L'enjeu de la formation 

L'autre partie du rapport définitif qui intéressera les entreprises comme les salariés et leurs représentants traite de la formation professionnelle, mais on ne peut guère parler ici d'un plan massif de formation. Pourtant, la transformation des tâches et des métiers que va entraîner la généralisation de l'IA générative support un effort global d'élévation des compétences, des salariés comme des demandeurs d'emplois, un effort chiffré à 40 millions d'euros par an dans le rapport.

Comment mener à bien ce changement ? Là encore, le document destiné aux ministères est plus explicite que le rapport définitif, car il suggère de  :

  • moderniser les classifications des certifications et des métiers utilisés par France Compétences et France Travail en insistant sur les compétences spécifiques liées à l'IA ;
  • demander aux opérateurs de compétences (Opco) "un travail prospectif paritaire pour maintenir l'employabilité des travailleurs" ;
  • former les demandeurs d'emploi (partenariat Opco, conseils régionaux et France Travail) ;
  • former les professions créatives à l'IA, etc.  

Ces recommandations vont de pair avec une meilleure anticipation des conséquences de l'IA sur le travail et l'emploi. Le document final évoque la nécessité "d'investir dans l’observation, les études et la recherche sur les impacts des systèmes d’IA sur la quantité et la qualité de l’emploi". La commission semble aller plus loin dans la version destinée aux ministères : le document évoque la création d'un observatoire sur le sujet et de commissions spécifiques auprès des ministères du travail et de la fonction publique, les partenaires sociaux y étant associés. 

La France a déjà du retard.
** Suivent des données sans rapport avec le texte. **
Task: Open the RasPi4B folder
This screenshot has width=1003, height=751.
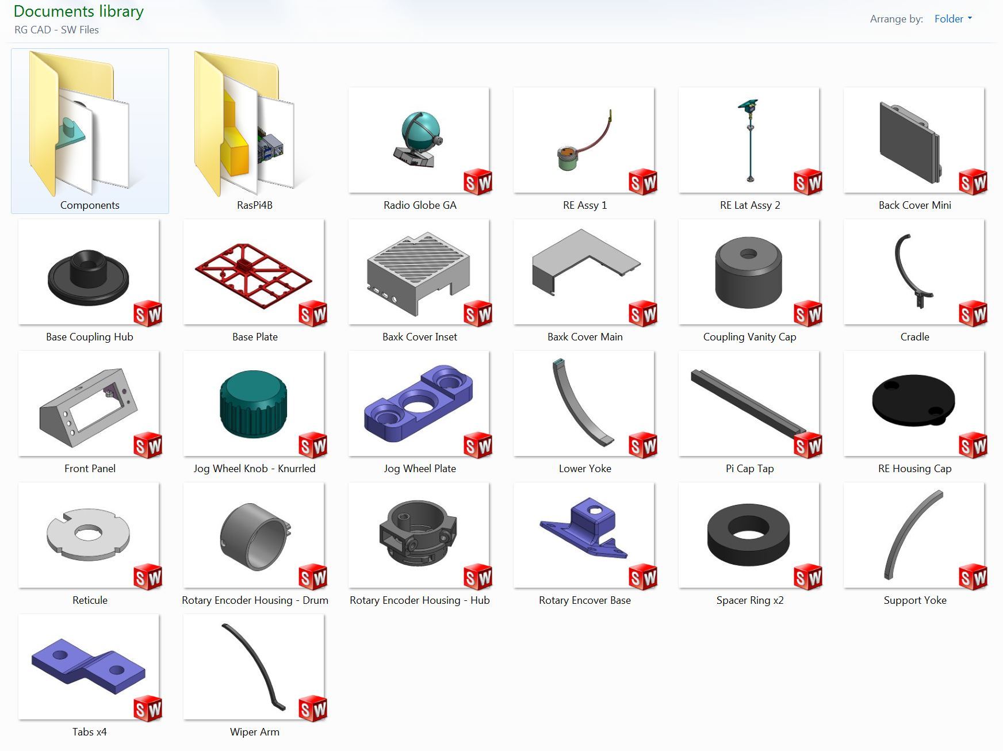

Il faut maintenant appliquer ces recommandations 

 

 

Le fait que les recommandations détaillées destinées au ministère du travail, et à la Direction générale du travail, ne figurent pas dans le rapport public n'est-il pas de nature à inquiéter sur la suite donnée à ces propositions ? "L'essentiel est que ces recommandations soient rapidement mises en oeuvre, la France est en retard, nous devons relever ce défi", nous répond Franca Salis-Molinier, de la CFDT, qui était la seule membre de la commission qui représentait les syndicats des salariés.

 

(*) Co-présidée par Anne Bouverot, présidente du conseil d’administration de l'Ecole nationale supéreure (ENS) et Philippe Aghion, économiste professeur au Collège de France, et composée de 13 autres membres (dont une représentante de la CFDT), la commission a été installée en août 2023. Elle a auditionné 600 personnes pour aboutir à 25 recommandations comportant 250 mesures, égrenées dans un rapport de 130 pages remis hier au président de la République (lire en pièce jointe).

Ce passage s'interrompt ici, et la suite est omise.